If you have measured it, and the performance is not significantly
better, then you might as well just use -march=broadlake because
that's the simplest solution.

If you have measured it, and the performance is better, then it might
be worth using different instruction sets for different machines.

> Does we have better solution for this kind of use case.

Did you not read the other reply from Xi Ruoyao, which gave you a solution?

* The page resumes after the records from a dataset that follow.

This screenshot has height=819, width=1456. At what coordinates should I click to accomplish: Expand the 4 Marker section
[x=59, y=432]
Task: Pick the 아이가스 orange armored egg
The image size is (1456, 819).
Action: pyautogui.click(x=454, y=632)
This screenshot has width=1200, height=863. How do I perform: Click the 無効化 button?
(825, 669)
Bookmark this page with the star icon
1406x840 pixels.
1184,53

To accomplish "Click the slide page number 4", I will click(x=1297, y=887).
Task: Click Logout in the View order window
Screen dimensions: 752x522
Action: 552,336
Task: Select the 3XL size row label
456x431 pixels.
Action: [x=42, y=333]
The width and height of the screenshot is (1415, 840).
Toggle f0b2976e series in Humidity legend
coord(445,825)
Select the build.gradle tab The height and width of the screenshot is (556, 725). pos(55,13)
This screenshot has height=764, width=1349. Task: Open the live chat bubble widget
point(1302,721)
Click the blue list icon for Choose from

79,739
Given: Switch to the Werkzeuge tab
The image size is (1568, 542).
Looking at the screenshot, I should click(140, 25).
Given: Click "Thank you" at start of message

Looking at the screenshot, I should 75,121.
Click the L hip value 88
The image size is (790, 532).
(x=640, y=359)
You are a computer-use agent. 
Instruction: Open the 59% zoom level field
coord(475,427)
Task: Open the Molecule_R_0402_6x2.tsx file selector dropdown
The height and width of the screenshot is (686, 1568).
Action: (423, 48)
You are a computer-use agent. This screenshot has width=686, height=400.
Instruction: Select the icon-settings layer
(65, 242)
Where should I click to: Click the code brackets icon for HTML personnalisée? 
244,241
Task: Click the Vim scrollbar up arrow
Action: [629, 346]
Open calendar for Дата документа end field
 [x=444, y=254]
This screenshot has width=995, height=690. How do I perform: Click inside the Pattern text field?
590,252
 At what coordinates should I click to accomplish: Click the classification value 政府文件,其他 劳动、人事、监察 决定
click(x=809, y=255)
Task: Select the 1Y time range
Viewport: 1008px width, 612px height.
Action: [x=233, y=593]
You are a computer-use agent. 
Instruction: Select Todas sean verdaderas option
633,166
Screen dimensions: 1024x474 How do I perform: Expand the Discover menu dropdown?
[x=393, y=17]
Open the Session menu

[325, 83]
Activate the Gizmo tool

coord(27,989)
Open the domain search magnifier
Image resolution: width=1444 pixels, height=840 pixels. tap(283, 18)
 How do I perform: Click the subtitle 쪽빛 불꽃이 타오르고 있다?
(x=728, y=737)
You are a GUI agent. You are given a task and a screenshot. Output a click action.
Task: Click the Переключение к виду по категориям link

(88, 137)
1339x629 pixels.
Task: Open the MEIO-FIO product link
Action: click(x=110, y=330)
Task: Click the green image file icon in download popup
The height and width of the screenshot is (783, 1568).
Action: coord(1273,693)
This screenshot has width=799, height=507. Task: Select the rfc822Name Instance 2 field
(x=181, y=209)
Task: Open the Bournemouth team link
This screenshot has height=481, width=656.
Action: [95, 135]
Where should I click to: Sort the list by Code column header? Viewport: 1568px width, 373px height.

There are several approaches you could take. You could compile the
code separately for each family of machine. Or you could compare the
performance of each instruction set on each machine and see if you can
reduce the number of separate binaries you need, e.g. maybe binaries
compiled with -march=broadwell can be used on the broadwell and
haswell machines, and binaries compiled with -march=skylake can be
used on skylake and skylake-avx512 machines, so you only need two sets
of binaries. A variation on this approach is to only compiling some
object files with different options, and compile the rest with the
same options, and link different sets of objects into different
binaries for different machines.

Or if you've profiled the code and determined that there are specific
hotspots in the code that can benefit from different instruction sets
then you can use __attribute__((target("xxx"))) to compile different
functions with different options, and then call those different
functions according to which machine the code is running on (e.g. by
testing the processor flags at run-time). Or you can automate that by
using __attribute__((target_clones("broadwell,haswell,skylake,skylake-avx512")))
on the important functions, so that GCC will automatically create
multiple copies of the function compiled differently, and arrange for
the relevant function to be called automatically according to the
hardware the program runs on.

But if you haven't profiled and determined which functions can benefit
from using different instruction sets then you would be wasting your
time and should just use the same binaries everywhere.